Exercise details :: Write the records out once more, exactly as they are given.
----- Exercise data
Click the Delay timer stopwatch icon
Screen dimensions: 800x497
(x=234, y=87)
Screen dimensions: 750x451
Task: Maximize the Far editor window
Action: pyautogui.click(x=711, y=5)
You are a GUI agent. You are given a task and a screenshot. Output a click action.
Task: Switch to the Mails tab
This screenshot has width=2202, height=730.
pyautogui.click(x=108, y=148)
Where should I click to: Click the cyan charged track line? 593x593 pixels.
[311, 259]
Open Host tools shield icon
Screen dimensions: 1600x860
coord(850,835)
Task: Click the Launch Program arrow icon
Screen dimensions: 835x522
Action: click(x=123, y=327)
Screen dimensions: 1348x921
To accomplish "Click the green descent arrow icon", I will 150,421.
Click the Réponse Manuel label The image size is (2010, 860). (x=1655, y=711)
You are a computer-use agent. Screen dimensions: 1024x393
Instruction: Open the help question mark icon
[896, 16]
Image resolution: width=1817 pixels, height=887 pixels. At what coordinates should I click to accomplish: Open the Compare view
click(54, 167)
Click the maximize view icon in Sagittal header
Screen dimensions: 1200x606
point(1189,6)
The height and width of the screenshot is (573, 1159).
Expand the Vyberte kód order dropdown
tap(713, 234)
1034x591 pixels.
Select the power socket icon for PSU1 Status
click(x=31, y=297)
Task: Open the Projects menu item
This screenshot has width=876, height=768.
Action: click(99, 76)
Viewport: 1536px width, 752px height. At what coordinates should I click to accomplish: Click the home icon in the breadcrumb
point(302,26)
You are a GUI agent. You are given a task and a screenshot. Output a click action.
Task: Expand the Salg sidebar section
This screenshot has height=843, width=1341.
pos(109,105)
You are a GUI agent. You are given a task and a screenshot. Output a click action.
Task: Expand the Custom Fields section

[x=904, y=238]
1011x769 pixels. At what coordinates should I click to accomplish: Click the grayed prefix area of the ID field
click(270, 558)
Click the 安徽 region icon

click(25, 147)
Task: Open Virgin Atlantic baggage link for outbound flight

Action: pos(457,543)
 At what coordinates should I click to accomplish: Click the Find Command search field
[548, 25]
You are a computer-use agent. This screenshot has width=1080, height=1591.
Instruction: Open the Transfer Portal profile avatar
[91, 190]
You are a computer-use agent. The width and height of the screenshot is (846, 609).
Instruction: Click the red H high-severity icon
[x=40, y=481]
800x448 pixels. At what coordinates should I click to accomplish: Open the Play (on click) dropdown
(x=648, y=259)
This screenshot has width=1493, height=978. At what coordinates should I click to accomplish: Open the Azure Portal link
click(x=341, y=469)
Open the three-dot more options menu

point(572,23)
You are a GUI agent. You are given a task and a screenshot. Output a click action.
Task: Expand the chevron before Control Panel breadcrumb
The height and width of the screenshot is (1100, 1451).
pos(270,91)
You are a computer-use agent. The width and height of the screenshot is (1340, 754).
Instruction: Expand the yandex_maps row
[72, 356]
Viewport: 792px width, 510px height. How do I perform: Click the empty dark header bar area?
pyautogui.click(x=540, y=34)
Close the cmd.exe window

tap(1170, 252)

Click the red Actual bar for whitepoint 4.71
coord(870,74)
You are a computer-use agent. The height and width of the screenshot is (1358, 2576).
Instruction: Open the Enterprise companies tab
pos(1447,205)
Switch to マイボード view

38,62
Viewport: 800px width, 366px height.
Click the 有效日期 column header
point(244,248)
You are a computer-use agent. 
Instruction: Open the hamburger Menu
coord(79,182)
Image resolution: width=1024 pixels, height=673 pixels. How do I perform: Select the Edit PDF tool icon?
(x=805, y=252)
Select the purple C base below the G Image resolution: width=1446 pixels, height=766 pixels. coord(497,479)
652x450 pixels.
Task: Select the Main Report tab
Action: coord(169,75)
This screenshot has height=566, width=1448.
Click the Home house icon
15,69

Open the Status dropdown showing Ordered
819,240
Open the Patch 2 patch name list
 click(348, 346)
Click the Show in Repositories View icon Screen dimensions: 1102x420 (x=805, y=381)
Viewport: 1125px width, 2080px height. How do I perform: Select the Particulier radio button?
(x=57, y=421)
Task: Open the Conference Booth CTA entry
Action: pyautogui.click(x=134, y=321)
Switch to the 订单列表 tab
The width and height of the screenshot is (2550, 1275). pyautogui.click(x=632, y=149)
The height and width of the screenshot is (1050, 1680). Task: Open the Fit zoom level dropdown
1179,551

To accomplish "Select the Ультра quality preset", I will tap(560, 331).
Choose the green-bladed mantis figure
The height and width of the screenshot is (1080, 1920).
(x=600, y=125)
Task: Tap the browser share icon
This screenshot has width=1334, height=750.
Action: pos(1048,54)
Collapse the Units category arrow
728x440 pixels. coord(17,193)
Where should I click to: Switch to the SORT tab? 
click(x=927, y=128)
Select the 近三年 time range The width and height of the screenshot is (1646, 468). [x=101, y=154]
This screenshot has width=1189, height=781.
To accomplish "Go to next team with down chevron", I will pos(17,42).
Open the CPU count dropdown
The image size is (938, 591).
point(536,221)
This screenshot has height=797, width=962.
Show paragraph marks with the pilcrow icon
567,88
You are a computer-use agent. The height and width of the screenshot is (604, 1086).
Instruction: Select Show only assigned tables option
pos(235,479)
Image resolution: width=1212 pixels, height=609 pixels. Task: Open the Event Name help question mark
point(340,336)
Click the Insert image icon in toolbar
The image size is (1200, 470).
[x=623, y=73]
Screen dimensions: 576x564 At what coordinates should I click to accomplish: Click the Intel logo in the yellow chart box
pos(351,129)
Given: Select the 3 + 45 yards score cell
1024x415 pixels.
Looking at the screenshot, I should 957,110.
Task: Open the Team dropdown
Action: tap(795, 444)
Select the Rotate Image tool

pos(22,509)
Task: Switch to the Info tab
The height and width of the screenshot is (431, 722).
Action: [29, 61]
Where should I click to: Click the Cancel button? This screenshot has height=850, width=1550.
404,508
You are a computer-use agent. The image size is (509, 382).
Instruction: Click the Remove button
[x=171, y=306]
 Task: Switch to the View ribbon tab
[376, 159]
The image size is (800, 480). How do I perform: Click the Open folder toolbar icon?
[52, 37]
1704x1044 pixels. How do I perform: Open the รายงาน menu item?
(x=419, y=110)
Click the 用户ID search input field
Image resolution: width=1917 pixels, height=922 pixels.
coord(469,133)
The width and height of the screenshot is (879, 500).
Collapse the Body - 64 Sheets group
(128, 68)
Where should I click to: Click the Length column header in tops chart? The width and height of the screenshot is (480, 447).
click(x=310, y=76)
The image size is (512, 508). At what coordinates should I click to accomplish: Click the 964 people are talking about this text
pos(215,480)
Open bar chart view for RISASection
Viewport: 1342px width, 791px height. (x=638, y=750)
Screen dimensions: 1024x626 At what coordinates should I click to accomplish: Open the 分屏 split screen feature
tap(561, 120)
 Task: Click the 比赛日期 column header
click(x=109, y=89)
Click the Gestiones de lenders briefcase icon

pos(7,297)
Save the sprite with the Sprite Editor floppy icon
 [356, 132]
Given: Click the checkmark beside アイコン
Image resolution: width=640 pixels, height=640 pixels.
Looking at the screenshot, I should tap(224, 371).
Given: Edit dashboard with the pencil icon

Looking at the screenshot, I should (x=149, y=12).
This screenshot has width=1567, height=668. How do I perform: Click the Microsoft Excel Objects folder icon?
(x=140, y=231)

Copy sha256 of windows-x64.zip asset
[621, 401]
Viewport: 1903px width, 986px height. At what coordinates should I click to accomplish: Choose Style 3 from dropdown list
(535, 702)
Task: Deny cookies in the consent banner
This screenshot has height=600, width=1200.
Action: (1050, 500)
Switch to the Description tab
----------
Output for this task ::
Click the Delay timer stopwatch icon
Screen dimensions: 800x497
(x=234, y=87)
Screen dimensions: 750x451
Task: Maximize the Far editor window
Action: pyautogui.click(x=711, y=5)
You are a GUI agent. You are given a task and a screenshot. Output a click action.
Task: Switch to the Mails tab
This screenshot has width=2202, height=730.
pyautogui.click(x=108, y=148)
Where should I click to: Click the cyan charged track line? 593x593 pixels.
[311, 259]
Open Host tools shield icon
Screen dimensions: 1600x860
coord(850,835)
Task: Click the Launch Program arrow icon
Screen dimensions: 835x522
Action: click(x=123, y=327)
Screen dimensions: 1348x921
To accomplish "Click the green descent arrow icon", I will 150,421.
Click the Réponse Manuel label The image size is (2010, 860). (x=1655, y=711)
You are a computer-use agent. Screen dimensions: 1024x393
Instruction: Open the help question mark icon
[896, 16]
Image resolution: width=1817 pixels, height=887 pixels. At what coordinates should I click to accomplish: Open the Compare view
click(54, 167)
Click the maximize view icon in Sagittal header
Screen dimensions: 1200x606
point(1189,6)
The height and width of the screenshot is (573, 1159).
Expand the Vyberte kód order dropdown
tap(713, 234)
1034x591 pixels.
Select the power socket icon for PSU1 Status
click(x=31, y=297)
Task: Open the Projects menu item
This screenshot has width=876, height=768.
Action: click(99, 76)
Viewport: 1536px width, 752px height. At what coordinates should I click to accomplish: Click the home icon in the breadcrumb
point(302,26)
You are a GUI agent. You are given a task and a screenshot. Output a click action.
Task: Expand the Salg sidebar section
This screenshot has height=843, width=1341.
pos(109,105)
You are a GUI agent. You are given a task and a screenshot. Output a click action.
Task: Expand the Custom Fields section

[x=904, y=238]
1011x769 pixels. At what coordinates should I click to accomplish: Click the grayed prefix area of the ID field
click(270, 558)
Click the 安徽 region icon

click(25, 147)
Task: Open Virgin Atlantic baggage link for outbound flight

Action: pos(457,543)
 At what coordinates should I click to accomplish: Click the Find Command search field
[548, 25]
You are a computer-use agent. This screenshot has width=1080, height=1591.
Instruction: Open the Transfer Portal profile avatar
[91, 190]
You are a computer-use agent. The width and height of the screenshot is (846, 609).
Instruction: Click the red H high-severity icon
[x=40, y=481]
800x448 pixels. At what coordinates should I click to accomplish: Open the Play (on click) dropdown
(x=648, y=259)
This screenshot has width=1493, height=978. At what coordinates should I click to accomplish: Open the Azure Portal link
click(x=341, y=469)
Open the three-dot more options menu

point(572,23)
You are a GUI agent. You are given a task and a screenshot. Output a click action.
Task: Expand the chevron before Control Panel breadcrumb
The height and width of the screenshot is (1100, 1451).
pos(270,91)
You are a computer-use agent. The width and height of the screenshot is (1340, 754).
Instruction: Expand the yandex_maps row
[72, 356]
Viewport: 792px width, 510px height. How do I perform: Click the empty dark header bar area?
pyautogui.click(x=540, y=34)
Close the cmd.exe window

tap(1170, 252)

Click the red Actual bar for whitepoint 4.71
coord(870,74)
You are a computer-use agent. The height and width of the screenshot is (1358, 2576).
Instruction: Open the Enterprise companies tab
pos(1447,205)
Switch to マイボード view

38,62
Viewport: 800px width, 366px height.
Click the 有效日期 column header
point(244,248)
You are a computer-use agent. 
Instruction: Open the hamburger Menu
coord(79,182)
Image resolution: width=1024 pixels, height=673 pixels. How do I perform: Select the Edit PDF tool icon?
(x=805, y=252)
Select the purple C base below the G Image resolution: width=1446 pixels, height=766 pixels. coord(497,479)
652x450 pixels.
Task: Select the Main Report tab
Action: coord(169,75)
This screenshot has height=566, width=1448.
Click the Home house icon
15,69

Open the Status dropdown showing Ordered
819,240
Open the Patch 2 patch name list
 click(348, 346)
Click the Show in Repositories View icon Screen dimensions: 1102x420 (x=805, y=381)
Viewport: 1125px width, 2080px height. How do I perform: Select the Particulier radio button?
(x=57, y=421)
Task: Open the Conference Booth CTA entry
Action: pyautogui.click(x=134, y=321)
Switch to the 订单列表 tab
The width and height of the screenshot is (2550, 1275). pyautogui.click(x=632, y=149)
The height and width of the screenshot is (1050, 1680). Task: Open the Fit zoom level dropdown
1179,551

To accomplish "Select the Ультра quality preset", I will tap(560, 331).
Choose the green-bladed mantis figure
The height and width of the screenshot is (1080, 1920).
(x=600, y=125)
Task: Tap the browser share icon
This screenshot has width=1334, height=750.
Action: pos(1048,54)
Collapse the Units category arrow
728x440 pixels. coord(17,193)
Where should I click to: Switch to the SORT tab? 
click(x=927, y=128)
Select the 近三年 time range The width and height of the screenshot is (1646, 468). [x=101, y=154]
This screenshot has width=1189, height=781.
To accomplish "Go to next team with down chevron", I will pos(17,42).
Open the CPU count dropdown
The image size is (938, 591).
point(536,221)
This screenshot has height=797, width=962.
Show paragraph marks with the pilcrow icon
567,88
You are a computer-use agent. The height and width of the screenshot is (604, 1086).
Instruction: Select Show only assigned tables option
pos(235,479)
Image resolution: width=1212 pixels, height=609 pixels. Task: Open the Event Name help question mark
point(340,336)
Click the Insert image icon in toolbar
The image size is (1200, 470).
[x=623, y=73]
Screen dimensions: 576x564 At what coordinates should I click to accomplish: Click the Intel logo in the yellow chart box
pos(351,129)
Given: Select the 3 + 45 yards score cell
1024x415 pixels.
Looking at the screenshot, I should 957,110.
Task: Open the Team dropdown
Action: tap(795, 444)
Select the Rotate Image tool

pos(22,509)
Task: Switch to the Info tab
The height and width of the screenshot is (431, 722).
Action: [29, 61]
Where should I click to: Click the Cancel button? This screenshot has height=850, width=1550.
404,508
You are a computer-use agent. The image size is (509, 382).
Instruction: Click the Remove button
[x=171, y=306]
 Task: Switch to the View ribbon tab
[376, 159]
The image size is (800, 480). How do I perform: Click the Open folder toolbar icon?
[52, 37]
1704x1044 pixels. How do I perform: Open the รายงาน menu item?
(x=419, y=110)
Click the 用户ID search input field
Image resolution: width=1917 pixels, height=922 pixels.
coord(469,133)
The width and height of the screenshot is (879, 500).
Collapse the Body - 64 Sheets group
(128, 68)
Where should I click to: Click the Length column header in tops chart? The width and height of the screenshot is (480, 447).
click(x=310, y=76)
The image size is (512, 508). At what coordinates should I click to accomplish: Click the 964 people are talking about this text
pos(215,480)
Open bar chart view for RISASection
Viewport: 1342px width, 791px height. (x=638, y=750)
Screen dimensions: 1024x626 At what coordinates should I click to accomplish: Open the 分屏 split screen feature
tap(561, 120)
 Task: Click the 比赛日期 column header
click(x=109, y=89)
Click the Gestiones de lenders briefcase icon

pos(7,297)
Save the sprite with the Sprite Editor floppy icon
 [356, 132]
Given: Click the checkmark beside アイコン
Image resolution: width=640 pixels, height=640 pixels.
Looking at the screenshot, I should tap(224, 371).
Given: Edit dashboard with the pencil icon

Looking at the screenshot, I should (x=149, y=12).
This screenshot has width=1567, height=668. How do I perform: Click the Microsoft Excel Objects folder icon?
(x=140, y=231)

Copy sha256 of windows-x64.zip asset
[621, 401]
Viewport: 1903px width, 986px height. At what coordinates should I click to accomplish: Choose Style 3 from dropdown list
(535, 702)
Task: Deny cookies in the consent banner
This screenshot has height=600, width=1200.
Action: (1050, 500)
Switch to the Description tab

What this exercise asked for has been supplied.